• _VORGEGEBENER TEXT_
Filme über Teenager sind in der Regel entweder pseudo-locker und gegenüber der vermuteten Zielgruppe – Teenager! – anbiedernd, oder sie sind pädagogisch wertvoll, sprich belehrend und aus Erwachsensicht erzählt, in diesem Fall zur Beruhigung der anderen vermuteten Zielgruppe – Erwachsene!
Da im inhaltlichen Zentrum von Juno die unvermutete Schwangerschaft einer 16-jährigen steht, die aus eher »guten«, mittelständischen Verhältnissen in den Suburbs von Minneapolis stammt, liegt die Vermutung sehr nahe, Jason Reitmans neuer Film gehöre zur zweiten Gruppe. Denn auch das liberale Hollywood ist keineswegs so liberal, wenn es um Schwangerschaft geht. Abtreibungen gehen in solchen Filmen nicht gut aus, und in den letzten Jahren gab es Dutzende von Filmen, in denen Schwangere diese Möglichkeit gleich zurückweisen, oder, wenn es dazu kam, die Folgen schlecht sind.
Wer das alles befürchtet, wird in Juno aber angenehm enttäuscht. Auch hier verlässt das Mädchen mit dem Namen »einer römischen Göttin, die echt schön war und echt böse, ungefähr wie Diana Ross«, die Abtreibungsklinik unverrichteter Dinge – aber nicht aus moralischen Gründen, sondern aus ästhetischen. Die Klinik ist ihr schlicht zu ordinär, allein schon das dort Kondome mit Geschmack verteilt werden, zeigt deren Geschmacklosigkeit. Juno ist auf einer seiner vielen Ebenen, eine Feier des Snobismus. Zugleich ein Film, der weiß wie nervtötend Filme sind, die moralisieren, mit der Erziehung der Hauptfiguren sympathisieren, und wie charmant Filme sein können, die den Mut haben, kaltblütig zu sein. Dabei behandelt der Film Schwangerschaft nie als Scherz, aber er behält immer einen Sinn für die scherzhaften Seiten, die in ernsten Dingen liegen. Juno predigt nie sondern ist angenehm
sarkastisch.

• _VORGEGEBENES MATERIAL_
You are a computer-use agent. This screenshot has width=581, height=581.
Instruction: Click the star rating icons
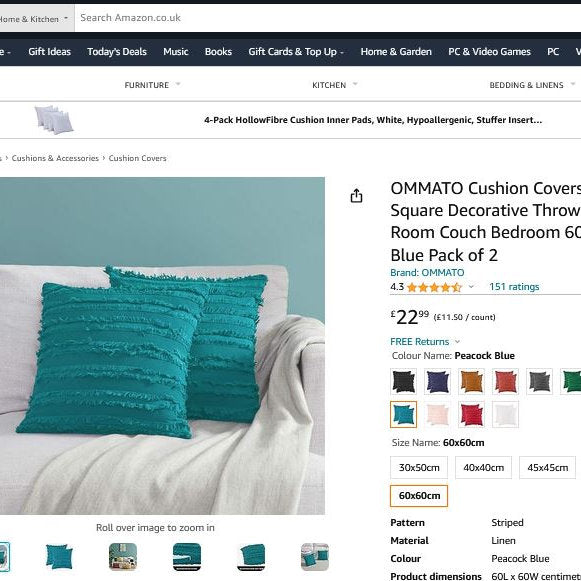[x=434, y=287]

==

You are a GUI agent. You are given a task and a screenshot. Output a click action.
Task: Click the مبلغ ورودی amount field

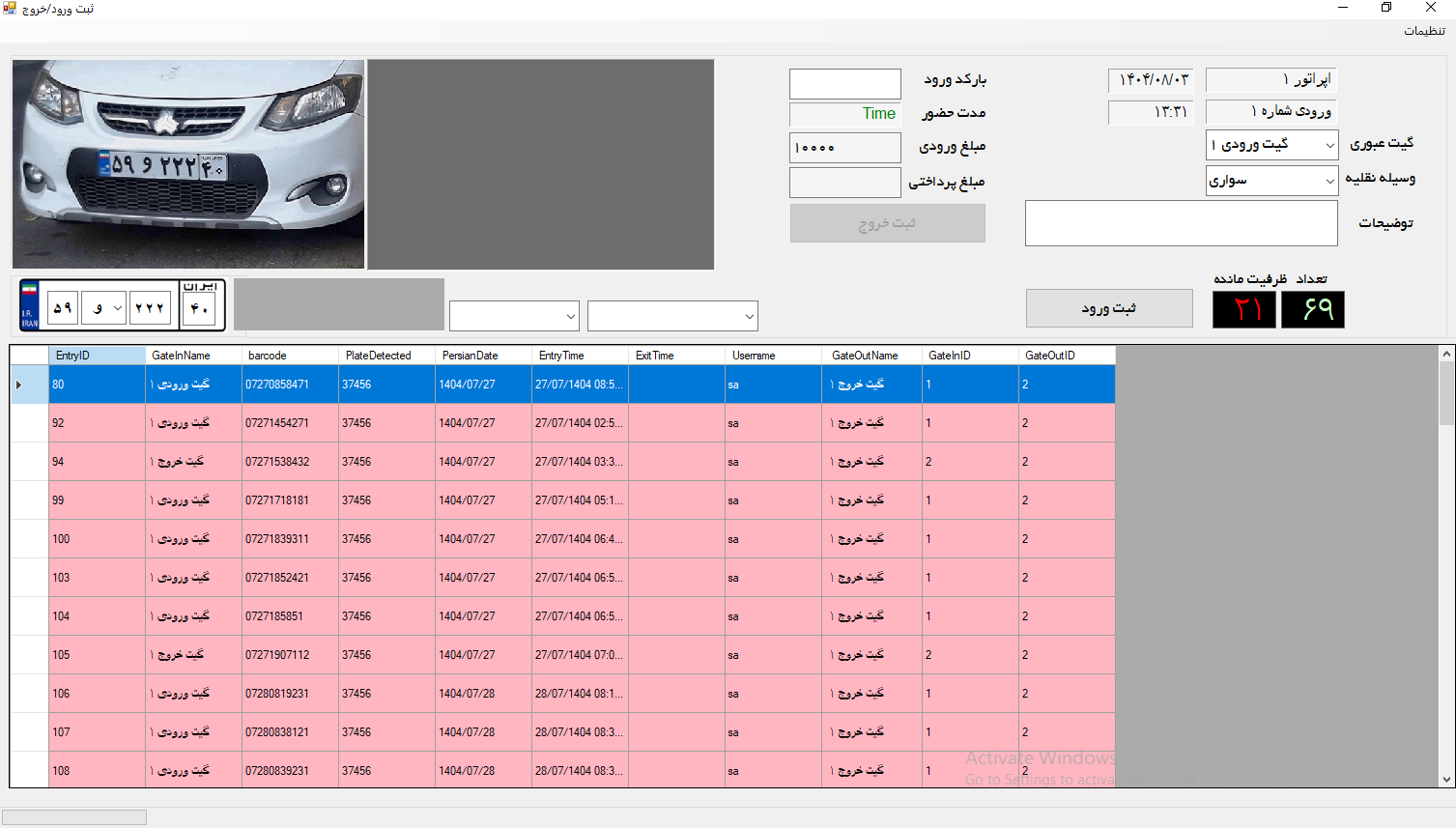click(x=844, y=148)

• _AUFGABEN_
a - Aus welchen Gründen verlässt Juno laut der Filmkritik zu Juno die Abtreibungsklinik unverrichteter Dinge?
b - Schreiben Sie die Filmkritik zu Juno im Anschluss an ihren letzten Satz weiter.

• _LÖSUNGEN_
a - Aus ästhetischen Gründen, denn die Klinik ist ihr schlicht zu ordinär.

b -
Dies alles zeigt sich auch als Juno, nachdem sie sich entschlossen hat, ihr Kind auszutragen und nach der Geburt zur Adoption freizugeben, per Anzeige ein potentielles Elternpaar gefunden hat. Die beiden sind Yuppies wie aus dem Bilderbuch. die Kunst von Reitman und Cody zeigt sich darin, dass sie ihre Figuren zwar klar beschreiben, aber nie bloßstellen.
Formal hat man für Juno einen hübschen Kunstgriff gefunden: Beginnend im Herbst wird der Film nach dem Muster der vier Jahreszeiten erzählt. Stark ist auch die Musik. Die Hauptdarstellerin Ellen Page – bisher nur aus dem Horrorfilm Hard Candy bekannt – schließlich ist perfekt. Jung und modern, hat sie trotzdem eine altmodische Grazie und trotz aller flotten Sprüche eine geradezu altmodische Zurückhaltung. Alles in allem ist Juno ein coming-of-age-Film für die Popkultur, ohne einen falschen Ton. Und ein geradezu feministisches Statement: Ein Film kann starke Frauen zeigen, und trotzdem witzig sein und auf traditionelle Botschaften verzichten.